**WHAT THE TASK REQUIRES:**
Only one number is expected here, namely how many lines of the entries below hold the string "computer".

**SUPPLIED MATERIAL:**

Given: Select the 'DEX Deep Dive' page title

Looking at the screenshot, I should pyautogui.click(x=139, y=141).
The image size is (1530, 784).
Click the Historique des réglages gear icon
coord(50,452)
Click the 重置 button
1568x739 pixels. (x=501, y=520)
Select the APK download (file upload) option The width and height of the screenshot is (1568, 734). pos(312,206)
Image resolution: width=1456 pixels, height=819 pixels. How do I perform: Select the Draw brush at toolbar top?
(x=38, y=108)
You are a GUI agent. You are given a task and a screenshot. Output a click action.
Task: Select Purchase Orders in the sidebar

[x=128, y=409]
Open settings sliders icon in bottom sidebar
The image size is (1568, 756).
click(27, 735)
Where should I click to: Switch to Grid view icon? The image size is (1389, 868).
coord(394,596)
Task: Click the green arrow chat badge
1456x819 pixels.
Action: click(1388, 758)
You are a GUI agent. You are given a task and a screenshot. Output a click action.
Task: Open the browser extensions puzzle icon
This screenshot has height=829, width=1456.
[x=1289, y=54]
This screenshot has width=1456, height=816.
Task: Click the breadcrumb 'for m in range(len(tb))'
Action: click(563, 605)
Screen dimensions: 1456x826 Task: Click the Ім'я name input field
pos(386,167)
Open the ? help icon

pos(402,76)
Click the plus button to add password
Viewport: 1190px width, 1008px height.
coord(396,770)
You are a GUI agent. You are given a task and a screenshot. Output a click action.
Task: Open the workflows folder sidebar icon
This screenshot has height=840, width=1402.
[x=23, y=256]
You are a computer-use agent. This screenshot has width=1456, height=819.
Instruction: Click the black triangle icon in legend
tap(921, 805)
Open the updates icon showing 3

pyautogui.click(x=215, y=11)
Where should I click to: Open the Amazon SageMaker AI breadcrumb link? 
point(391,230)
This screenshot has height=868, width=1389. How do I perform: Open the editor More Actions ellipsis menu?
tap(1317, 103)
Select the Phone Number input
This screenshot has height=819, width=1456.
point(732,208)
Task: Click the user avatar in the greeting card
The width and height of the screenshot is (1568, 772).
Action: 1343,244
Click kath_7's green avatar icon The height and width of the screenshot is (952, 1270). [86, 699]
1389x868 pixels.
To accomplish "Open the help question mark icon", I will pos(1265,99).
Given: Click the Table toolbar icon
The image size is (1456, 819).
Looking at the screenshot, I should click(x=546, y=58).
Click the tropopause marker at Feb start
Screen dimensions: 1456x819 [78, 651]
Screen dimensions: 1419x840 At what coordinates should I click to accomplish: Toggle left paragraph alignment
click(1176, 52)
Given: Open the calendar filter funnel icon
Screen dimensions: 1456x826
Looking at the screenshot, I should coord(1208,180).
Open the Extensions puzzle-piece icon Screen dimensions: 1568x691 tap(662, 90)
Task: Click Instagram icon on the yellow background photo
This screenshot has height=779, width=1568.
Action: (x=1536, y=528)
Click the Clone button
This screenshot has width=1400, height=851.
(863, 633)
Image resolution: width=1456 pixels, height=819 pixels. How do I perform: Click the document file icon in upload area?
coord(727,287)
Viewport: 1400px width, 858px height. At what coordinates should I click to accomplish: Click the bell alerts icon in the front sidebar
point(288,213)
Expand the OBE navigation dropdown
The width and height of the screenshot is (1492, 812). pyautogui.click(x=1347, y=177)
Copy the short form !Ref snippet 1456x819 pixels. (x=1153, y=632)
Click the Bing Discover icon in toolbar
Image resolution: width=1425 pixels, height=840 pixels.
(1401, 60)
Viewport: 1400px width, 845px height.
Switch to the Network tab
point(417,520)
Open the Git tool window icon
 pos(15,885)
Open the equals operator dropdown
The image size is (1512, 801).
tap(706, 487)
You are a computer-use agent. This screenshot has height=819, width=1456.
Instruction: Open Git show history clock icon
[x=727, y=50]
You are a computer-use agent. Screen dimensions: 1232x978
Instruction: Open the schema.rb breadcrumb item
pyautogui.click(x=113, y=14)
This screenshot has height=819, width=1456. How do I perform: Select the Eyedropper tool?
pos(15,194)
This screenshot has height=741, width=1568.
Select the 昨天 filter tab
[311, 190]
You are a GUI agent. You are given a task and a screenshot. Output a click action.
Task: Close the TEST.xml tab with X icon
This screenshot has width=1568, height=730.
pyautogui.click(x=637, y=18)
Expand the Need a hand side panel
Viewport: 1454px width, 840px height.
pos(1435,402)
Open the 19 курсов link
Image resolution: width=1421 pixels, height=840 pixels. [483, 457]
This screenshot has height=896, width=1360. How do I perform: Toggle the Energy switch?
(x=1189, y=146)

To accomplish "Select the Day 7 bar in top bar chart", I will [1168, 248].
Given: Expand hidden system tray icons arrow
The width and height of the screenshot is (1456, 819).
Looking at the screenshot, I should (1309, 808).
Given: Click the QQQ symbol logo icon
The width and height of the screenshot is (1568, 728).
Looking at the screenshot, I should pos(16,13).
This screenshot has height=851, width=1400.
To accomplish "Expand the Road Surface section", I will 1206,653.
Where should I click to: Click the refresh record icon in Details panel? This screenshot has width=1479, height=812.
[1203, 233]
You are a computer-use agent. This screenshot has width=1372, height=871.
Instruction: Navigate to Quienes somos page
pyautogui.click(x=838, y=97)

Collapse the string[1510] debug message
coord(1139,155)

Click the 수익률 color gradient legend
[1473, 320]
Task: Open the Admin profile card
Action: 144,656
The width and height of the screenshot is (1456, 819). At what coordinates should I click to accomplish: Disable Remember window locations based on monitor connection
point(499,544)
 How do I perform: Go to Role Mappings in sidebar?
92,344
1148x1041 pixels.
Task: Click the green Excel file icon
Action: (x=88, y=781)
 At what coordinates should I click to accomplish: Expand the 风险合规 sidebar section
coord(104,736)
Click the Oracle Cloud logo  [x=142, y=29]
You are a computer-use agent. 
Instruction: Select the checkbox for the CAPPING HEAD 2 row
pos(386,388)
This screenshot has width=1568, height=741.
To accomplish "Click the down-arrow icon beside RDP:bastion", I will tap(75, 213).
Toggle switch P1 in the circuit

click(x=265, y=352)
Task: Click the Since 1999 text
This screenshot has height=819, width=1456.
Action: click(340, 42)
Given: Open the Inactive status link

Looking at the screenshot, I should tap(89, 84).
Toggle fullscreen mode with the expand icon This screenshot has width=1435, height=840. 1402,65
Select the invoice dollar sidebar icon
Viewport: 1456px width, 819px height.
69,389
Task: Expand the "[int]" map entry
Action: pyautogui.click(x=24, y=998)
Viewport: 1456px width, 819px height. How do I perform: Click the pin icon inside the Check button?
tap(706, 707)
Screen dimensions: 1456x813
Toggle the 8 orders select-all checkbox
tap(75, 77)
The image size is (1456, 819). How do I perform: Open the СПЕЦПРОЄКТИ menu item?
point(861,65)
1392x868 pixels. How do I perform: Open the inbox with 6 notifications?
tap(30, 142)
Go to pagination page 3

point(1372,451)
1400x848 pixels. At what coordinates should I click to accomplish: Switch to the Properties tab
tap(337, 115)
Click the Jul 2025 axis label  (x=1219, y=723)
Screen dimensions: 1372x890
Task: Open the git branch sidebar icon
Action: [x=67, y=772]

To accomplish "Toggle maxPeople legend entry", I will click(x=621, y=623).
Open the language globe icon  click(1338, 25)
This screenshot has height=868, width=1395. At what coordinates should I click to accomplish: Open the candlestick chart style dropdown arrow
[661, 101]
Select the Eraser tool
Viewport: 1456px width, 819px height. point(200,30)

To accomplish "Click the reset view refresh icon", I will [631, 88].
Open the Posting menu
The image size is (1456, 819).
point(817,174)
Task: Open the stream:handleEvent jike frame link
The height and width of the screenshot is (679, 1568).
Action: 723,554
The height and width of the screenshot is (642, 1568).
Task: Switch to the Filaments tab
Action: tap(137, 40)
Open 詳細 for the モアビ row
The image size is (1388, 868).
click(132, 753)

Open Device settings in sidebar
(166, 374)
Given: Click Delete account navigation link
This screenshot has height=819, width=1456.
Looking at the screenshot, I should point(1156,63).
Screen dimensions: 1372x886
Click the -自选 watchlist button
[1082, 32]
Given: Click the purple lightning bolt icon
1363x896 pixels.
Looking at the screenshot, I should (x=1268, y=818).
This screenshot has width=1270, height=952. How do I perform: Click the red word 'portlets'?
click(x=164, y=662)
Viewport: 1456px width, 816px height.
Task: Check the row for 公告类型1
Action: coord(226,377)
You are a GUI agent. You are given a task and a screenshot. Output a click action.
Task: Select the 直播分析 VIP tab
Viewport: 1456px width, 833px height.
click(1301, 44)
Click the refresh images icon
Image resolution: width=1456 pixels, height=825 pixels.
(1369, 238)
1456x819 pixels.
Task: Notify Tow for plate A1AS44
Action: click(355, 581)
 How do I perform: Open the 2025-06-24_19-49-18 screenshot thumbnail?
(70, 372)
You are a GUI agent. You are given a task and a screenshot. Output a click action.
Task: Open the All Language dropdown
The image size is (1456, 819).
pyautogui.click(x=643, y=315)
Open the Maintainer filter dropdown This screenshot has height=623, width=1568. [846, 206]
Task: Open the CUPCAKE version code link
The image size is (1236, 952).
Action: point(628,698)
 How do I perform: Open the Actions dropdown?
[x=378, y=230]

**TASK OUTPUT:**
5